Abstract: Backpropagation, as a learning method in artificial neural networks, is widely used to solve problems in various fields of life, including education. In this field, backpropagation is used to predict the validity of questions, student achievement, and the new student admission system. The performance of the training algorithm is said to be optimal can be seen from the error (MSE) generated by the network. The smaller the error produced, the more optimal the performance of the algorithm. Based on previous studies, we got information that the most optimal training algorithm based on the smallest error was Levenberg–Marquardt with an average MSE = 0.001 in the 5-10-1 model with a level of α = 5%. In this study, we test the Levenberg-Marquardt algorithm on 8, 12, 14, 16, 19 neurons in hidden layers. This algorithm is tested at the learning rate (LR) = 0.01, 0.05, 0.1, 0.2, 0.3, 0.4, 0.5, 0.6, 0.7, 0.8, 0.9, and 1. This study uses mixed-method, namely development with quantitative and qualitative testing using ANOVA and correlation analysis. The research uses random data with ten neurons in the input layer and one neuron in the output layer.

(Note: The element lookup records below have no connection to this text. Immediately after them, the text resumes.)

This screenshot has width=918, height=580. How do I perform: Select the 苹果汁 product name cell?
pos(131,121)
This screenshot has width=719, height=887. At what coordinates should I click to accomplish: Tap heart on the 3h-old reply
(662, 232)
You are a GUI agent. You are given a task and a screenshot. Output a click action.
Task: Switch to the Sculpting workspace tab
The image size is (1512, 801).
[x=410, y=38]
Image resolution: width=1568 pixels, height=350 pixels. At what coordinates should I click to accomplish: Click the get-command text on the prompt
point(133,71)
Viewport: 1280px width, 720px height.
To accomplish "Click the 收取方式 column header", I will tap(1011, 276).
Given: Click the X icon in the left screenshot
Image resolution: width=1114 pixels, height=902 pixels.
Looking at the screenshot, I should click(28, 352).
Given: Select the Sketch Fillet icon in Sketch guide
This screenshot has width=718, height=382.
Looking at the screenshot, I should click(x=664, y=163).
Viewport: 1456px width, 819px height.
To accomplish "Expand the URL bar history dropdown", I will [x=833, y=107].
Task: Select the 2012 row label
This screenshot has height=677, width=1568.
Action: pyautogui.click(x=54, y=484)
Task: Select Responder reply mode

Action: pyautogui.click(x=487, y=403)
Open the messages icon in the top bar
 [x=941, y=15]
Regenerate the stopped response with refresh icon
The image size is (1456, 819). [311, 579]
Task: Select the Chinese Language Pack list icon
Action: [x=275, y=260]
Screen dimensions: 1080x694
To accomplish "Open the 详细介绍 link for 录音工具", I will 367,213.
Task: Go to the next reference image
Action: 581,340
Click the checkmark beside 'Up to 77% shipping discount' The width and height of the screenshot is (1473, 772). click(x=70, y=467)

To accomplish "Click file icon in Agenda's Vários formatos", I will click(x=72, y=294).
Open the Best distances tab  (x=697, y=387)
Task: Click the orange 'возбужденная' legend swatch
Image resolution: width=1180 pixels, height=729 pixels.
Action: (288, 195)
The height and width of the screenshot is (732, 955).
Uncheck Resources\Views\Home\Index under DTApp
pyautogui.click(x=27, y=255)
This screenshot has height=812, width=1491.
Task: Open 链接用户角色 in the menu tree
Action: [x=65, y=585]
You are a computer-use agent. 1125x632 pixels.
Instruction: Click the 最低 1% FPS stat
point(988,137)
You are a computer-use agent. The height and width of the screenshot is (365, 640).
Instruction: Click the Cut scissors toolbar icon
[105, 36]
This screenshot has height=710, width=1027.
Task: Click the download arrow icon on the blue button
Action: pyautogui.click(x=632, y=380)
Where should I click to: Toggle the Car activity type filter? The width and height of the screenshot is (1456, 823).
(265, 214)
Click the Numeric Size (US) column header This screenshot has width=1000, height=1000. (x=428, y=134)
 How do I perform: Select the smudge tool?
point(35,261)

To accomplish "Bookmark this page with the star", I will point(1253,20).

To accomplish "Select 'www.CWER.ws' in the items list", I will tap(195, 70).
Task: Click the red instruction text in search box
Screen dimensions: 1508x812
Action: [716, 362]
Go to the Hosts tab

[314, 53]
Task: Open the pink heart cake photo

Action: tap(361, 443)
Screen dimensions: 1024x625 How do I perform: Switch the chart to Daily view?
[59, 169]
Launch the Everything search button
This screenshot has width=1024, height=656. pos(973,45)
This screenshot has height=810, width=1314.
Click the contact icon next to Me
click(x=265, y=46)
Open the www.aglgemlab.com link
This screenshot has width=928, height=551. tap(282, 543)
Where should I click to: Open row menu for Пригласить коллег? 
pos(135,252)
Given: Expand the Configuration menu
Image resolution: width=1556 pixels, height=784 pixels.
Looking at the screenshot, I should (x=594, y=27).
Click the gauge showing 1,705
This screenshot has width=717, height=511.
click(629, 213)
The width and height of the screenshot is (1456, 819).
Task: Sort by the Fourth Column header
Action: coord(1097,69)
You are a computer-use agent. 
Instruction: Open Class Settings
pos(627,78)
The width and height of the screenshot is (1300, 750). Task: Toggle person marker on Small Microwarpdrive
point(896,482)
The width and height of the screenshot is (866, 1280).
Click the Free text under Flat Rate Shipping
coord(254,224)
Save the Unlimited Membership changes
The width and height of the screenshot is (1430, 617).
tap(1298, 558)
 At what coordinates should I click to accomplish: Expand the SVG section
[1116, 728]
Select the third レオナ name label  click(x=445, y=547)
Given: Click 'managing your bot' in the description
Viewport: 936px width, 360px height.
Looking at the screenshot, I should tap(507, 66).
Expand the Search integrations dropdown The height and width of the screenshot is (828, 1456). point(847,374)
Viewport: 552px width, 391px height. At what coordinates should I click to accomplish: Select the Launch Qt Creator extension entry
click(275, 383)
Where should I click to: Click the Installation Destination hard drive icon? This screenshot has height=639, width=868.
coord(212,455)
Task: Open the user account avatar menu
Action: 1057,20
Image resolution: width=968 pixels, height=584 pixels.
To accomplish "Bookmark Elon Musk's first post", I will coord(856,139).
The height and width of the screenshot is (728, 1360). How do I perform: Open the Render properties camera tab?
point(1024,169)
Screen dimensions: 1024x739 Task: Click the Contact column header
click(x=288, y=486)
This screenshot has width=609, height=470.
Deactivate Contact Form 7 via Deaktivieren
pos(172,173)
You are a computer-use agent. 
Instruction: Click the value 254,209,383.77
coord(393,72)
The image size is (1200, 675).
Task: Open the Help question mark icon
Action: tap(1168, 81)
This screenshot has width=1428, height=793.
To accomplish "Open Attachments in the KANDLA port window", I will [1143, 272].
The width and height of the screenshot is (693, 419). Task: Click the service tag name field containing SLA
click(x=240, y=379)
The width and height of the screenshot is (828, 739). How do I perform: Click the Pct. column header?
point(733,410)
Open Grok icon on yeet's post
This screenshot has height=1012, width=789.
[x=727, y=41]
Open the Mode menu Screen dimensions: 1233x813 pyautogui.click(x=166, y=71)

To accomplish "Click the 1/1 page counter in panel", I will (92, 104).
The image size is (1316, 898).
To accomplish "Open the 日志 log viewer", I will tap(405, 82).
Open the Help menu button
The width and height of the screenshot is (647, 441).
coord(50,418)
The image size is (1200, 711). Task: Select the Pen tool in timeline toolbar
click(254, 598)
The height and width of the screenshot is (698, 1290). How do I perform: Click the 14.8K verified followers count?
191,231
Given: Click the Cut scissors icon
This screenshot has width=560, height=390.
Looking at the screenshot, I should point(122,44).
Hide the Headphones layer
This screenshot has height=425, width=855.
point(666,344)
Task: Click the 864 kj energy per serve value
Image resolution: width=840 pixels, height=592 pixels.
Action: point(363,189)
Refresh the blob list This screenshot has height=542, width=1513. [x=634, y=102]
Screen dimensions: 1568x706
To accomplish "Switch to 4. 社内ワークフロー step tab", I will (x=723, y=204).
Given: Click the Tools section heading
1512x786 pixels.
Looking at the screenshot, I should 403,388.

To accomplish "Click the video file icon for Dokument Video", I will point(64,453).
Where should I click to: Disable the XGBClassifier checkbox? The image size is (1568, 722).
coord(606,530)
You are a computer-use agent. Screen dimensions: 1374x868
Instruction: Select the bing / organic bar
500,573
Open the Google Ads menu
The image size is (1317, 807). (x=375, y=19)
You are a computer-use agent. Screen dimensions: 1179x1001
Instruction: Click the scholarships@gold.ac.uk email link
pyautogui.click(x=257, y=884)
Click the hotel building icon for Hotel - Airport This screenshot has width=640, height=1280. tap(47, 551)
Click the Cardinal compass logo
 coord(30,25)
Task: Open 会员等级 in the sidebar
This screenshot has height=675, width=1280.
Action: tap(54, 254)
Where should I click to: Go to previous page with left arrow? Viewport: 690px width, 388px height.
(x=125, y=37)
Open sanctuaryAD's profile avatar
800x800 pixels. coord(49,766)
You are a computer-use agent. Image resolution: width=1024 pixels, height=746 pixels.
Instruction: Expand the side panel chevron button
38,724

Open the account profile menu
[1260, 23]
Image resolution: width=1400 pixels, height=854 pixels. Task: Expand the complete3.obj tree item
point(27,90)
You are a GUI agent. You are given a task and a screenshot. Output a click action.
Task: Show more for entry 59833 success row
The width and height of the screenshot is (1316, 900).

Based on ANOVA analysis of the five variations in the number of neurons in the hidden layer, the results showed that with α = 5% as previous research, the Levenberg–Marquardt algorithm produced the smallest MSE of 0.00019584038 ± 0.000239300998. The number of neurons in the hidden layer that reaches this MSE is 16 neurons at the level of LR = 0.8.
Keywords: Accuracy, Hidden Layer, Levenberg-Marquardt, MSE..
Scope of the Article: Parallel and Distributed Algorithms.